The images looked like something you might see on Andy’s blog. The closing credits credited one man with nearly every piece of the film production. His name? Andy.
Those involved in editing the Timor team page also target the pages of many mid-ranked members of the team. In particular. they focus on player history details: giving them better clubs, more goals and more caps. Frequently, it happens during the transfer windows. Nearly always, the players are linked to clubs in Asia. Since football data from Asia can be hard to come by, it can be very difficult to discern what is fake and what is real.
Looking through the history of Andy4190 on Wikipedia, he is listed as an Indonesian living in Florida. Only higher-ups at Wikipedia can work out the legitimacy of this claim, because his IP address is not publicly available. (An IP address is a string of numbers a website’s user leaves behind, and from this, their location can be established.)
Wikipedia always keeps a contributor’s IP address a secret – unless that contributor has not logged in. Perhaps it’s coincidence, but of the IP addresses displayed on the team’s page, at least four contributors from an area in the northern suburbs of Tampa, Florida.
Shortly after Andy4190 was blocked indefinitely, a user called Wester. Inc appeared. His first contribution involved the national football team of Uzbekistan. It came at 23:01 GMT, and involved him undoing an edit about the team’s uniform. That edit had been made a minute earlier by unregistered user whose IP address traces back to the exact same Tampa location where edits on the Timor page have been made. This user’s only other contributions – done a year earlier – involved a nearby local government area. (He removed Will Smith as a famous resident in one of them.)
Wester. Inc posts on the same topics as Andy4190, at the same hours and with a similar enthusiasm. Perhaps it’s also worth noting that Andy4190 once got in trouble for posting about a seemingly non-existent person called Andrew West. When it was suggested to a senior Wikipedian that Wester. Inc may be Andy4190, they agreed it appeared suspicious. An investigation is underway. Wester. Inc is now third leading contributor to Timorese national team’s page, behind only Andy4190 and Simione001.
Simione001 is an expert in Australian soccer, who took an intense passion in the Timorese national team at the same time as Andy4190 was under investigation. It is impossible to know if this is coincidence, or whether Simione001 is a ‘meat puppet’ – someone operating as a part-time sock puppet on behalf of Andy4190. There is no evidence of Simione001 and Andy4190 communicating on Wikipedia. They may have meet in chat rooms elsewhere, but who knows.
A look through the page’s other contributors is revealing. The fourth-biggest contributor, Iha9c, is regularly in trouble for doing things like creating players who don’t seem to exist.
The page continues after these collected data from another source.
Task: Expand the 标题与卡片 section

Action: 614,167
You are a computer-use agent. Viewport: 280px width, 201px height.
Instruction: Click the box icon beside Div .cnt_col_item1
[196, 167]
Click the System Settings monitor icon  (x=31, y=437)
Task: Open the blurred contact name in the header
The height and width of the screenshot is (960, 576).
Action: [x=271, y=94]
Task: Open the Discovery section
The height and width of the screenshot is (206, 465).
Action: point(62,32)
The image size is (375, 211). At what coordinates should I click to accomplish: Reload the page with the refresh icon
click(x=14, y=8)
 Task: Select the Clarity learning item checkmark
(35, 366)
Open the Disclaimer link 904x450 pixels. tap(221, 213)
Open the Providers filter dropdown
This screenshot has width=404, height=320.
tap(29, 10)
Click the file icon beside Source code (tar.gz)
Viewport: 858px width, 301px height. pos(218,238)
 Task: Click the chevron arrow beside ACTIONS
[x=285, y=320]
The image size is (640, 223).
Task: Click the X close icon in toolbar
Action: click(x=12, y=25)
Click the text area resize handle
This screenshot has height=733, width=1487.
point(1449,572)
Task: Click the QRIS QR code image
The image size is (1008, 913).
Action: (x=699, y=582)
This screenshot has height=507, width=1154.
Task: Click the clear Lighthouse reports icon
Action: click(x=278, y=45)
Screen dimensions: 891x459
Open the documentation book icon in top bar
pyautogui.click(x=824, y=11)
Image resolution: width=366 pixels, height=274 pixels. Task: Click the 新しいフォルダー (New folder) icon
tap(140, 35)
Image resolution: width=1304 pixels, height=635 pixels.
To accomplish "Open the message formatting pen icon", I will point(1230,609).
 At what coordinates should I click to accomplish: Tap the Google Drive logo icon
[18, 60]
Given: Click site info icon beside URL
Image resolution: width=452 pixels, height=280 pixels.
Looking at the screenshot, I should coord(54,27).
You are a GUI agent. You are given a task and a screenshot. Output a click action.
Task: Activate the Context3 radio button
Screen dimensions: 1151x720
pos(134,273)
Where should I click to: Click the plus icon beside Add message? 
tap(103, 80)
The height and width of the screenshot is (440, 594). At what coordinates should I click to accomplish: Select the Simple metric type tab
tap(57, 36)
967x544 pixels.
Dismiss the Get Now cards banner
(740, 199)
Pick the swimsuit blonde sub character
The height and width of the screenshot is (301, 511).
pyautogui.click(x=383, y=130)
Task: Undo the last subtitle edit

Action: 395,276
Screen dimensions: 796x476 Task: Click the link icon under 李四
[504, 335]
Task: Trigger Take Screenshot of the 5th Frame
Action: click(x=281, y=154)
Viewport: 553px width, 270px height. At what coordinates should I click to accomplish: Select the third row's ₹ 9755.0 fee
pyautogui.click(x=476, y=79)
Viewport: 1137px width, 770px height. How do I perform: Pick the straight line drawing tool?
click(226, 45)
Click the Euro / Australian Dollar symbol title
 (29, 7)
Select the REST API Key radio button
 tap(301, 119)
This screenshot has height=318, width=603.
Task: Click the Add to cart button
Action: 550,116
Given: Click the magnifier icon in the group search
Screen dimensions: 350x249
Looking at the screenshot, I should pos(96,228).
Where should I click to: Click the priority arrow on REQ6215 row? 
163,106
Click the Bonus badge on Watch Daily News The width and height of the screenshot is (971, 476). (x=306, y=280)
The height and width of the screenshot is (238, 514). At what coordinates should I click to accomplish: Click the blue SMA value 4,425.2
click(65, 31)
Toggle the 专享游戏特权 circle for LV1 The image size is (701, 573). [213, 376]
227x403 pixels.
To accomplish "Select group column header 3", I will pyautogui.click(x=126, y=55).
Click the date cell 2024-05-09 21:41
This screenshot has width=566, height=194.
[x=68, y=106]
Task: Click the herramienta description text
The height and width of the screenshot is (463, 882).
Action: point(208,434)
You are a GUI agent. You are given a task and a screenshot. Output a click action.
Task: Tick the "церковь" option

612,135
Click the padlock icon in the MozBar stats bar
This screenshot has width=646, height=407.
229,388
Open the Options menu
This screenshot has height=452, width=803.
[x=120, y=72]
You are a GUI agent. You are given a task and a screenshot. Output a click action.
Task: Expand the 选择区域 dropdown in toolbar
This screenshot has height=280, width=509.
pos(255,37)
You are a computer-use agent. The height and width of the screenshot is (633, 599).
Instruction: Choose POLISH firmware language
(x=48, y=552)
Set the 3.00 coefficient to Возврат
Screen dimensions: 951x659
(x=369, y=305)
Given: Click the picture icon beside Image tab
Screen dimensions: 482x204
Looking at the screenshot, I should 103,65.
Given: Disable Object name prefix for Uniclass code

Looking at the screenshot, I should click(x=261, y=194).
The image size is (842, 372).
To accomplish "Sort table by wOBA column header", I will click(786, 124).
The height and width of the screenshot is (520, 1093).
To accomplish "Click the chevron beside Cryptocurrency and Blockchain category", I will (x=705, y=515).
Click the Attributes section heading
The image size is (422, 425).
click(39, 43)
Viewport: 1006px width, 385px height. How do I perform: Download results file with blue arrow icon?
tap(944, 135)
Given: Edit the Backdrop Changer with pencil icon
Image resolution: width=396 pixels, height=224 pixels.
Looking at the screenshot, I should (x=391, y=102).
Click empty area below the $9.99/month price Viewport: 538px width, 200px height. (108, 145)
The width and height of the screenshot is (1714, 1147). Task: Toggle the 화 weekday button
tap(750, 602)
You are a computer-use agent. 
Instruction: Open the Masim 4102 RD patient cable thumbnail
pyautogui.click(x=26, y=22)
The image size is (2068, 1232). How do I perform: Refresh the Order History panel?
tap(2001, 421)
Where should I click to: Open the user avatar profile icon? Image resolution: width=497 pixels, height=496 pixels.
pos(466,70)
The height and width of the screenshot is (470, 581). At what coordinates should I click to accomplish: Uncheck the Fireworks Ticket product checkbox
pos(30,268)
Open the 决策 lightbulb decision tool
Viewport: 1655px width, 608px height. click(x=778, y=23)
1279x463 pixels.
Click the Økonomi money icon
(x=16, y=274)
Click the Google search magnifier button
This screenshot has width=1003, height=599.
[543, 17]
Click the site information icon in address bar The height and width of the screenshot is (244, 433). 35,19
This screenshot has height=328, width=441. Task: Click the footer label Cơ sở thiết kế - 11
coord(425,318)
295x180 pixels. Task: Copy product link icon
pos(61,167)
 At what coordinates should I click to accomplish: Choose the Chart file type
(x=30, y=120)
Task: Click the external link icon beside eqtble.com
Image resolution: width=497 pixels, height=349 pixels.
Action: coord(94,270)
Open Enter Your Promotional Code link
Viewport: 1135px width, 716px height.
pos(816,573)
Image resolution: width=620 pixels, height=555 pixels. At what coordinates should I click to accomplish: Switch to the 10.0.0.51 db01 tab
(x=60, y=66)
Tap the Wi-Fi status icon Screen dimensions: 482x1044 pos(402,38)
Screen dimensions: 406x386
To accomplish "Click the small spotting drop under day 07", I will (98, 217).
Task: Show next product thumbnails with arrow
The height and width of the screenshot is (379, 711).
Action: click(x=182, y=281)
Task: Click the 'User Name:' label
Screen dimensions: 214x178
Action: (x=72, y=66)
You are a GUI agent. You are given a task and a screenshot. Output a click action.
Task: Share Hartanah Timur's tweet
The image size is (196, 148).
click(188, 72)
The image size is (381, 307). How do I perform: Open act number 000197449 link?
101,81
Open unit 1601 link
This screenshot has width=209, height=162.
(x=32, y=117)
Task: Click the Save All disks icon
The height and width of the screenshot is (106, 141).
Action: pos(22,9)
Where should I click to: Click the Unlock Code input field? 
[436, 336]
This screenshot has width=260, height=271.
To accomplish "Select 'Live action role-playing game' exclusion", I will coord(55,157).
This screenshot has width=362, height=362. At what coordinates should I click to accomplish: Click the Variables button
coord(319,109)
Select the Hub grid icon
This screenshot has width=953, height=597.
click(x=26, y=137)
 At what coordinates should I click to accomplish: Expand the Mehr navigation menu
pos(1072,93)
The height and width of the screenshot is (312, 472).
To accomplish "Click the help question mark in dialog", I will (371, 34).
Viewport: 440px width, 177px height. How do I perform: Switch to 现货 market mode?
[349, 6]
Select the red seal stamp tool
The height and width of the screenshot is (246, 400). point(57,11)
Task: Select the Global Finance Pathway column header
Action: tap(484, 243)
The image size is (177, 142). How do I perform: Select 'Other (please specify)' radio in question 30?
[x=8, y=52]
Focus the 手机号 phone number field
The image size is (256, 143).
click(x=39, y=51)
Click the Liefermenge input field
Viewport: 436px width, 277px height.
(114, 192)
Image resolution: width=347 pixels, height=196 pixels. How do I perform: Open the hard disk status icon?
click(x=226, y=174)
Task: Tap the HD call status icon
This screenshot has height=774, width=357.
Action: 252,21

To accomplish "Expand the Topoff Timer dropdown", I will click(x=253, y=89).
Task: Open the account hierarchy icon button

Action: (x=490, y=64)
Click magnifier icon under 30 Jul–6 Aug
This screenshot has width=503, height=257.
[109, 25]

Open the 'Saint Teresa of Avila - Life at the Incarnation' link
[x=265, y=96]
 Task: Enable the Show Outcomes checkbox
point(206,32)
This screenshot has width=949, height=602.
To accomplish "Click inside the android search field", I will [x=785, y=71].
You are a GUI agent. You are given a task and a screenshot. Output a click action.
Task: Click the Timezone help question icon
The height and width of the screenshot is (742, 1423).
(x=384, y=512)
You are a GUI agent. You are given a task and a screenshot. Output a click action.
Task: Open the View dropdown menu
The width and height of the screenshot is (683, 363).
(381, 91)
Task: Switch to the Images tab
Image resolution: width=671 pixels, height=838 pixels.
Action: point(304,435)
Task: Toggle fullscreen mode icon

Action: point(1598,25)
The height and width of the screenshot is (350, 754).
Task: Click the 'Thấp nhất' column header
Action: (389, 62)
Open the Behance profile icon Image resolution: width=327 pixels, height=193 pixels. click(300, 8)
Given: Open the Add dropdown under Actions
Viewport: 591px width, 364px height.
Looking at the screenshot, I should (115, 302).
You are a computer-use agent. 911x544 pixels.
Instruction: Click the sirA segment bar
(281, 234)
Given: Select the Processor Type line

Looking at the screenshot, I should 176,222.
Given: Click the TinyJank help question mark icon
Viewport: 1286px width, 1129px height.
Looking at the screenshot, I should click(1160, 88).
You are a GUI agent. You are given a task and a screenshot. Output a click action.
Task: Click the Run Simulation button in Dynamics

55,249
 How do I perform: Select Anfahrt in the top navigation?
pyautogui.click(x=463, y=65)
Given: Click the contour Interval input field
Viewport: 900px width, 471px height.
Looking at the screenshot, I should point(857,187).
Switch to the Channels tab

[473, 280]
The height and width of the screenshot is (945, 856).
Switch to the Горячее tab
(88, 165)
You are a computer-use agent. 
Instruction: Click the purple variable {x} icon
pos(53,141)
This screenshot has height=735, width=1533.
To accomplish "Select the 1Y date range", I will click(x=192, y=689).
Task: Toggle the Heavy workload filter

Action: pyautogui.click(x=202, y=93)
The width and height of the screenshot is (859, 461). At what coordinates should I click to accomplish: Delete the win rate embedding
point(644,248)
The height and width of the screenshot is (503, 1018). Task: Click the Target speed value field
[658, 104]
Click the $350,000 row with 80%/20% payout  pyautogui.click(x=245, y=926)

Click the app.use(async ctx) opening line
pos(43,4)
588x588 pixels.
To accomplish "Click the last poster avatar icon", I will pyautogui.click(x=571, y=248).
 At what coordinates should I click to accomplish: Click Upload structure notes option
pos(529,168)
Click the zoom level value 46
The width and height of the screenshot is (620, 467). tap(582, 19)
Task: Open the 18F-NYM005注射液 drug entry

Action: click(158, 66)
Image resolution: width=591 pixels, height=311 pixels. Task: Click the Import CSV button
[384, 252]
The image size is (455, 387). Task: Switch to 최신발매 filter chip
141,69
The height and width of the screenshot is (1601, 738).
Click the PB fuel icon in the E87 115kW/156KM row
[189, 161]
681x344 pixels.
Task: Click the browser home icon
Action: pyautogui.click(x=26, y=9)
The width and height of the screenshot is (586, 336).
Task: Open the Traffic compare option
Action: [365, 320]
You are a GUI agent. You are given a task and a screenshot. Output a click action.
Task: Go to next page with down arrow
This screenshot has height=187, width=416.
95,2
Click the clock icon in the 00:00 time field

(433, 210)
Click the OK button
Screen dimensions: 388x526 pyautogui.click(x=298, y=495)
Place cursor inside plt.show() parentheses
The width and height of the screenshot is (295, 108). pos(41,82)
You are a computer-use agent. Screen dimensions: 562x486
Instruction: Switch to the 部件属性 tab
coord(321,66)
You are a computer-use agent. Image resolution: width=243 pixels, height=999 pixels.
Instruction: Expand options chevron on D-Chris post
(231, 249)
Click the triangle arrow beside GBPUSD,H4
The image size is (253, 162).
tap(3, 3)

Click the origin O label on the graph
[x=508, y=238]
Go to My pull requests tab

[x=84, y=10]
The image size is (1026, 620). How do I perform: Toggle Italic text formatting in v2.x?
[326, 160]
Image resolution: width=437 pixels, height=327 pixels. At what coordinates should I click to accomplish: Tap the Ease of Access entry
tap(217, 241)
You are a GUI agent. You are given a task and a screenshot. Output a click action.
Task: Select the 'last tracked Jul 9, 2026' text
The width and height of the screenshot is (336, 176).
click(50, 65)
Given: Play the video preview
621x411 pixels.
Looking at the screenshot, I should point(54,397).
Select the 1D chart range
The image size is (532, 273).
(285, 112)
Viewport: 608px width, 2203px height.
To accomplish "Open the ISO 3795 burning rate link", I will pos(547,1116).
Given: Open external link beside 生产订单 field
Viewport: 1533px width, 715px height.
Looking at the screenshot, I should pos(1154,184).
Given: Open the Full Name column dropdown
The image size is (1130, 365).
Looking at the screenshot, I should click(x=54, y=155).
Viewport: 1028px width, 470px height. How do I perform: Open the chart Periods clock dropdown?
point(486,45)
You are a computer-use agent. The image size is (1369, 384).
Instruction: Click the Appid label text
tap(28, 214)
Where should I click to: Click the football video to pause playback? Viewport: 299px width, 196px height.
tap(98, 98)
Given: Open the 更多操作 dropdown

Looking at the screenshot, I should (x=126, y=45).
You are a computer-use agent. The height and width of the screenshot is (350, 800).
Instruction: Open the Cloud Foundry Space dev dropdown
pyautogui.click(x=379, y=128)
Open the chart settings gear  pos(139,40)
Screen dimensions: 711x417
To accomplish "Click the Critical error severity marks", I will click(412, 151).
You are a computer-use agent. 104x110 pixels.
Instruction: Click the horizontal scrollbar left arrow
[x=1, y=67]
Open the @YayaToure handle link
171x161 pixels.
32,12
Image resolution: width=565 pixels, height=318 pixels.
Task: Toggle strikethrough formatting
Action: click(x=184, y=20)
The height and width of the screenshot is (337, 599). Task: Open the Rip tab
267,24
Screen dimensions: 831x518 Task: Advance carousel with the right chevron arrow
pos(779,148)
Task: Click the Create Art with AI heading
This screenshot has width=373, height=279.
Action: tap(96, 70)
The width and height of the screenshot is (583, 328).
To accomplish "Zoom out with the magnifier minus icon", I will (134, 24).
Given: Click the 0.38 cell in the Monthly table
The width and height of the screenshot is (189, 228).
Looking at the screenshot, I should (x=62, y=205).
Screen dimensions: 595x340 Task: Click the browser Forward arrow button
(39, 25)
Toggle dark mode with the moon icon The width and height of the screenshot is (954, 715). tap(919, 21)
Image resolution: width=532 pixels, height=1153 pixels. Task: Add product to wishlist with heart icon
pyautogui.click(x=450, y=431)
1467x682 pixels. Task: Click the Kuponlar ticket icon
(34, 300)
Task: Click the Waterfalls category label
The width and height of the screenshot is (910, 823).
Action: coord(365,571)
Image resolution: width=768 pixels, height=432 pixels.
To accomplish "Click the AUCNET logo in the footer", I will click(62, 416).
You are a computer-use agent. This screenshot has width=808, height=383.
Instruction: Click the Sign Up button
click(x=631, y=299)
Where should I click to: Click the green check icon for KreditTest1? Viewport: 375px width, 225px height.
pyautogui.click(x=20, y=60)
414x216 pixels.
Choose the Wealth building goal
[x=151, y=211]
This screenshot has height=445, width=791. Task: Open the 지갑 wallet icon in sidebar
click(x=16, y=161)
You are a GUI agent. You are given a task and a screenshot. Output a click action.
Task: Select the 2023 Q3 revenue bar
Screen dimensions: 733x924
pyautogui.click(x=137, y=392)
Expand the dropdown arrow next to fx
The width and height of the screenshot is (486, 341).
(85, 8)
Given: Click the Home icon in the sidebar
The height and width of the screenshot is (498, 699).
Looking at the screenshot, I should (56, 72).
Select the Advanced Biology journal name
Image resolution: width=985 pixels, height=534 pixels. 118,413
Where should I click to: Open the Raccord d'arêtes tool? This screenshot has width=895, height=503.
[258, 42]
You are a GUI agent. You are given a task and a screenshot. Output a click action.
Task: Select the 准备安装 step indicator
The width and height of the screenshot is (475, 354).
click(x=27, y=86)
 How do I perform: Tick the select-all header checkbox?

He frequently references the Andy1890 blog.
The next biggest contributor says he is from Rancagua, Chile. Like Andy, he has a passion for making soccer shirts. Rounding out the top ten contributors are one from Tampa, one from neighbouring Cuba, a sockpuppet of Andy4190, and another from Tampa.
Other IP addresses reveal contributors in places as diverse as Romania, Western Australia, Israel, Hong Kong, Japan, Norway, the Ukraine and a golf course in Queensland. A location in the Brazilian state of Minas Gerais keeps popping up in a battle to replace the team’s crest with a fake one.
One IP address traces back to France’s Commission of Atomic Energy, the South Australian government’s Office of the Chief Information Officer and Delta Airways in Georgia.
The user Glen1480 posts about colleges and high schools in Kentucky, lower-tier English football … and Burger Kings in Timor. Plenty of IP addresses trace back to locations in Java, Sumatra, Singapore and Malaysia.
And users from Timor? They are few and far between. As with so much in Timorese football, it’s hard to know what is going on here.